THE U.S. Supreme Court is several things. It is one of the greatest objects of public attention in the life of 21st-century America - witness the intense interest in the nomination of Judge Sonia Sotomayor to its select ranks. But the court is also a living relic of the 18th century.

At the court, the age of the quill pen hangs on tenaciously in the age of modern communications. Most tellingly, television cameras are not allowed. That means the public gallery never will be big enough to accommodate the great mass of the American people interested in its proceedings.

A reminder of the strangeness of this situation will come tomorrow, when the Senate Judiciary Committee will start its hearings for Judge Sotomayor. Of course, the hearings will be televised - it would be unthinkable if they weren't. Millions of Americans will watch and learn.

But if Judge Sotomayor is confirmed, she then will retreat to a bench that few people ever see hear a case. Why? The arguments to keep cameras out wither before the strong light of public interest. Yes, some justices and some attorneys may play to the camera during oral arguments, but those tempted to cut a witty and learned figure already have the press gallery to impress.

The real reason that cameras aren't allowed seems more like historical inertia, the large weight of tradition and the fear of change.

As it happens, the nomination of Judge Sotomayor, a Hispanic woman whose nomination is itself a symbol of change and who has experience with cameras in a courtroom, provides the perfect occasion to signal that this really is the 21st century, especially as the justice she would replace, David Souter, is on record as saying: "I can tell you the day you see a camera come into our courtroom, it's is going to roll over my dead body."

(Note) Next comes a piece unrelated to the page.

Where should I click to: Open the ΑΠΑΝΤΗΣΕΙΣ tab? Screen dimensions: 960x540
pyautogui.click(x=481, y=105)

Sen. Arlen Specter, Pennsylvania's converted Democrat, who has championed the cause of cameras in the Supreme Court, told his Senate colleagues recently that he intended to question Judge Sotomayor during her confirmation hearing. He has sent a letter to the judge stating his position and the questions he would like answered.

Let's hope she answers positively and unambiguously. When Chief Justice John Roberts was asked where he stood in his 2005 confirmation hearing, he was noncommital but expressed a wish to consult with fellow justices. A new justice with a fresh view might help hasten the day when all Americans can have a front-row seat at the nation's top court - as they should.